Die Route der Demonstration wurde geändert und führte nun zum Bardo-Museum, wo die Abschlusskundgebung stattfand. Kurzfristig wurde auch der Beginn der Demonstration vorverlegt. Ob es nun daran, am schlechten Wetter oder der Angst vor weiteren Anschlägen lag: Die Demonstration war deutlich kleiner als erwartet. Dominiert wurde sie von Gruppen aus Tunesien und der arabischen Welt. Sichtbar waren vor allem Frauen-, Menschenrechts- und Demokratiebewegungen sowie die Solidarität mit Palästina. Lautstark demonstrierten Teilnehmer aus den Flüchtlingslagern der Westsahara. Aber auch Gruppen wie attac, französische Gewerkschaften und aus Deutschland eine Delegation der GEW traten wahrnehmbar in Erscheinung. Sehr präsent war der Slogan „Je suis Bardo“, mit dem vor allem Menschen aus Tunesien auftraten.

Ob die geringe Teilnehmerzahl aber bereits ein Hinweis auf den vor allem in Europa prognostizierten Niedergang des WSF ist? Zumindest die Anmeldungen für das WSF, an dem über 4.000 Organisationen teilnehmen und in dessen umfangreichen Programmheft sich mittlerweile 1090 Veranstaltungen finden, sprechen eine andere Sprache.
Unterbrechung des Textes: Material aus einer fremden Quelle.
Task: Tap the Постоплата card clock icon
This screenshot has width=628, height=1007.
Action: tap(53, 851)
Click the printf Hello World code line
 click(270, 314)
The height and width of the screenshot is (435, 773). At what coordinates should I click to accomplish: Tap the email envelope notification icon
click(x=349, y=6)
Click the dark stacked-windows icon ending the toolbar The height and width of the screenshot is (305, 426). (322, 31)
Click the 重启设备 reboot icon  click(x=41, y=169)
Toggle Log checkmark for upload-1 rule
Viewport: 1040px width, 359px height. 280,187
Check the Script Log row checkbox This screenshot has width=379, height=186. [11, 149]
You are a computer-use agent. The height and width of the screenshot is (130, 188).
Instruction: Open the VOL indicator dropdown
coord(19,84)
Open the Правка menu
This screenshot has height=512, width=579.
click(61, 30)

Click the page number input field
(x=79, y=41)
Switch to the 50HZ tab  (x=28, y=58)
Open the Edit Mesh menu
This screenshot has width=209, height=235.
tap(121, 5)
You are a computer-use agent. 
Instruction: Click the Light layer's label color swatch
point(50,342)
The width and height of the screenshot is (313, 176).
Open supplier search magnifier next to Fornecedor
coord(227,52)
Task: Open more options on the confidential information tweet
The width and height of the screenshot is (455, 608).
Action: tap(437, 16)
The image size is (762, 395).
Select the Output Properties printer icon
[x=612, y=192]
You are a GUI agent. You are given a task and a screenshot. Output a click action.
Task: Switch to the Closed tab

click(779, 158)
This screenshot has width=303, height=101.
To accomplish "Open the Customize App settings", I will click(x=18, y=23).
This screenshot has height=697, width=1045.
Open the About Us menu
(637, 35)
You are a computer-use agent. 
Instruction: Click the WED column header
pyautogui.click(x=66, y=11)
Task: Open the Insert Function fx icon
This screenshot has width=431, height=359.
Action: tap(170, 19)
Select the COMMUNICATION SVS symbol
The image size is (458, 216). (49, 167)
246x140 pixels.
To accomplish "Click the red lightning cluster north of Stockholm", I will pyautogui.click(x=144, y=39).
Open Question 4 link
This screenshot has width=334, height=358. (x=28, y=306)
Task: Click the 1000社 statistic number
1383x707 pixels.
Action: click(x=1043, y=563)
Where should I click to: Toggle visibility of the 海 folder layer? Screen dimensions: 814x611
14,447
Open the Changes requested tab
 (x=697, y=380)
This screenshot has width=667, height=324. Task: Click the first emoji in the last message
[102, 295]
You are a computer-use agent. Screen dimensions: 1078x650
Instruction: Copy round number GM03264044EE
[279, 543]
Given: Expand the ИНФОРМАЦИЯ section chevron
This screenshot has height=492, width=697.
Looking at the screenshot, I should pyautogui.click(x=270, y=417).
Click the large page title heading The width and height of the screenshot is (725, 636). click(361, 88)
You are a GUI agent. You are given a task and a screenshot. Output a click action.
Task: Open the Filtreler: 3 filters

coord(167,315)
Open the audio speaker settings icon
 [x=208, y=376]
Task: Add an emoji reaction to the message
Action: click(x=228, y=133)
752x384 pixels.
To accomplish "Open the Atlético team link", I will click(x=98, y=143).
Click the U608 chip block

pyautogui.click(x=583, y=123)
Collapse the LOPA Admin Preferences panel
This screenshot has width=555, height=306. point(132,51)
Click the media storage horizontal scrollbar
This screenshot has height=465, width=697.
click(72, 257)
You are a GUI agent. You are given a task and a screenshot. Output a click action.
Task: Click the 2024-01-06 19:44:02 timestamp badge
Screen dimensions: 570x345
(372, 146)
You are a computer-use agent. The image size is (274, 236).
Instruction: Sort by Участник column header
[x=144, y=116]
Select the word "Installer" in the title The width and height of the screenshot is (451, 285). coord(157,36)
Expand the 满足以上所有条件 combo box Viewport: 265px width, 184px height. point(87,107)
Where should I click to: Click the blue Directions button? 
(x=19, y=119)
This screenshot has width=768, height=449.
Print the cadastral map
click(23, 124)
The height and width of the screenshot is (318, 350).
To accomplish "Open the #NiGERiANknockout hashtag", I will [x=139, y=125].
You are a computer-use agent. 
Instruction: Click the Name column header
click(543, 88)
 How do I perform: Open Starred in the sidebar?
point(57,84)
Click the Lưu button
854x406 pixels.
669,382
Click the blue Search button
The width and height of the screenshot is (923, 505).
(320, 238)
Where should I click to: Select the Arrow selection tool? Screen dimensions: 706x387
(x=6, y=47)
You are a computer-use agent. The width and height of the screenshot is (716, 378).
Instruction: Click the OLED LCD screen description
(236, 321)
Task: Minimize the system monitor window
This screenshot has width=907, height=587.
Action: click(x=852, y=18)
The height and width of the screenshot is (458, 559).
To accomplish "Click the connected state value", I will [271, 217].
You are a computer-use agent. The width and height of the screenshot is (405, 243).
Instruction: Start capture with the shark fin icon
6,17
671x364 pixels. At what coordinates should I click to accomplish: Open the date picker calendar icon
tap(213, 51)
Darin erfasst sind nur die Veranstaltungen innerhalb des WSF selbst. Bereits in den Tagen zuvor gab es eine Reihe von Workshops, beispielsweise im Nordafrika-Büro der Rosa-Luxemburg-Stiftung in einer ehemaligen Künstler-Villa. Dort fand unter anderem ein Workshop zu Erfahrungen mit transnationaler gewerkschaftlicher Organisierung statt. An dessen Rande sagte Fernando Lopes, Vizegeneralsekretär des 50 Millionen Mitglieder starken Dachverbandes IndustriALL, gegenüber junge Welt: „Das WSF bleibt ein zentraler Ort des Austausches zwischen Gewerkschaften und sozialen Bewegungen, und muss als solcher erhalten bleiben“. Gautam Mody, Präsident der indischen Gewerkschaft NTUI, pflichtete ihm bei: „Hier kann sich aus Gewerkschaften und Bewegungen eine neue antiimperialistische Allianz formieren. Und gerade im Kampf gegen die Prekarisierung der Arbeitswelt können Gewerkschaften einiges von den Bewegungen lernen.“ Kivanc Eliacik von der türkischen revolutionären Arbeiterkonföderation DISK antwortete auf die Frage, ob er denn Angst habe, auf die Demonstration zu gehen: „Wie soll ich da Angst haben, wenn Freunde von mir gegen den IS in Kobane gekämpft haben und gestorben sind? Man kann vor dem IS nicht weglaufen, denn Anschläge kann es überall geben. Man kann ihn nur bekämpfen.“ Andere hatten durchaus Bedenken, auf die Demonstration zu gehen. Auch Fanni Stolz vom Bundesvorstand des Studierendenverbandes Die Linke.SDS hatte zunächst gezögert. Aufgrund des vorverlegten Beginns der Demonstration erreichte sie erst nach der Abschlusskundgebung völlig durchnässt den Platz vor dem Bardo-Museum. „Ich freue mich trotzdem sehr auf das Forum. Besonders möchte ich Workshops zu den Kämpfen arabischer Frauen um ihre Gleichstellung und Veranstaltungen zu Unterdrückung und Widerstand in Palästina besuchen“. Auf diesen Veranstaltungen dürfte sie zumindest trocken bleiben, denn auch in den nächsten Tagen soll es in Tunis regnen.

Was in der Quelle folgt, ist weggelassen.